Dans le cas du melodramma giocoso de Domenico Cimarosa, il reprend le spectacle qu’il avait présenté en juillet dernier au Festival de la Valle d’Itria à Martina Franca en concevant lui-même mise en scène, décors et costumes. Comme il l’explique dans le programme, il avait collaboré avec Sandro Sequi en 1971 en se chargeant de la partie visuelle d’une présentation au Teatro Olimpico de Rome ; mais il avait jugé l’opéra monotone et ennuyeux. En repensant récemment le sujet, sa perception a radicalement changé. Comme il l’a fait à Pesaro pour La Pietra del Paragone et Il Barbiere di Siviglia, il modernise la trame en la transposant dans un loft luxueux ; car Don Geronimo, le père de Carolina et Elisetta, est marchand d’art exhibant sur ses murs les toiles d’Alberto Burri, Agostino Bonalumi, Lucio Fontana ou Achille Castiglioni émanant des ventes de Sotheby’s ou Christie’s. Et Paolino, l’amoureux transi, devient son assistant, le Comte Robinson, l’un de ses clients issu de la noblesse qu’il rêve de marier à sa seconde fille, ce qui flatterait son amour-propre de parvenu arborant fièrement un atroce complet jaune sur chemise orange, tandis que son futur beau-fils marie avec goût le bleu et le blanc. Les deux sœurs et leur tante passent de déshabillés vaporeux à d’excentriques tenues bariolées devant un secrétaire en t-shirt noir et jeans blanc. En ce monde clos à six personnages, plane un érotisme latent qui ne demande qu’à éclater au grand jour pour le bonheur du spectateur qui se gausse d’une Fidalma frustrée qui se jette sur Paolino en lui arrachant son maillot ou le prétendu fiancé assiégeant sans vergogne tout jupon qui se présente à sa vue. Et en près de trois heures de spectacle, l’on ne s’ennuie pas un instant.
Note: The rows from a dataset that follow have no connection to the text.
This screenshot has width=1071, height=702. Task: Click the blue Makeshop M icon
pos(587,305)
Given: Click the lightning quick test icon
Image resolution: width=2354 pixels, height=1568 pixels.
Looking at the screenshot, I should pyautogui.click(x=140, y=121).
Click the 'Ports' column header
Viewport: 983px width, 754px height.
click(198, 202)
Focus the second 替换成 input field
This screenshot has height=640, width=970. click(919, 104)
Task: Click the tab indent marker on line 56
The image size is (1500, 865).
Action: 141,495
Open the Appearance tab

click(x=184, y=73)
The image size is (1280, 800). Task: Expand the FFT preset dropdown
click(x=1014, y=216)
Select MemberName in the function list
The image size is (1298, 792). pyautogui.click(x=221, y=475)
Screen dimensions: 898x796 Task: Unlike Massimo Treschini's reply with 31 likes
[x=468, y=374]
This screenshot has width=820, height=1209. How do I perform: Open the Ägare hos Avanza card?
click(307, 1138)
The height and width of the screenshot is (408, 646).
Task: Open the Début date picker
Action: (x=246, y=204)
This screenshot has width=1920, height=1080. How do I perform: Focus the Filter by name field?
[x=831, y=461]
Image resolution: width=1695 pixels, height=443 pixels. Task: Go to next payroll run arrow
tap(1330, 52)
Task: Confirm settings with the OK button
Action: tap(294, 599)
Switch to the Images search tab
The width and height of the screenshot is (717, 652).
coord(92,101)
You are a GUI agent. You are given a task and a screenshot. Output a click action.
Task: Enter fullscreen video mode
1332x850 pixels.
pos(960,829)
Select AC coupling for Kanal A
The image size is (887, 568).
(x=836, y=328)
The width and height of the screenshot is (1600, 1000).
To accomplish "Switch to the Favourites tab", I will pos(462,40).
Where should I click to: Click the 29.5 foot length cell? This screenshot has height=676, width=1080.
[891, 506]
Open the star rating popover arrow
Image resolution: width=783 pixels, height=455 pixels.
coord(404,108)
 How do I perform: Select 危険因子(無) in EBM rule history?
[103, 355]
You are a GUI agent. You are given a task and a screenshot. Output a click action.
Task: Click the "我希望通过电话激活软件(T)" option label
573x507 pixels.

Ce rythme endiablé est suscité aussi par la baguette de Nikolas Nägele, jeune chef allemand, actuel Kappelmeister assistant à la Deutsche Oper de Berlin, qui recherche continuellement la finesse du trait dans une dynamique soutenue adroitement par un Orchestre du Regio à la cohésion parfaite. Sur scène, pour une fois, les messieurs l’emportent sur les dames avec un Markus Werba, hâbleur sympathique qui sait mettre en valeur son verbiage galant dans un coloris de baryton brillant qui contraste avec la véritable basse bouffe qu’est le Geronimo de Marco Filippo Romano, amphitryon à l’abattage irrépressible. Le Paolino d’Alasdair Kent possède le timbre clair du tenore di grazia qui peine d’abord à trouver ses marques ; car l’émission en avant rend d’abord nasal le son qui se stabilise par la suite, ce qui lui permet nombre de messe di voce (augmentation graduelle puis diminution sur une même note) dans les cadenze et ces contrastes de phrasé que reprend à son compte la Fidalma usée de Monica Bacelli, allégeant le coloris pour glisser ses passaggi d’ornementation. A Carolina, l’épouse secrète, Carolina Lippo prête le grain charnu de la maturité, tout en maniant adroitement la drôlerie qu’affiche continuellement l’Elisetta d’Eleonora Bellocci, punaise acide qui n’attend qu’une marque d’affection pour se dérider autant que le public qui applaudit à tout rompre cette indéniable réussite !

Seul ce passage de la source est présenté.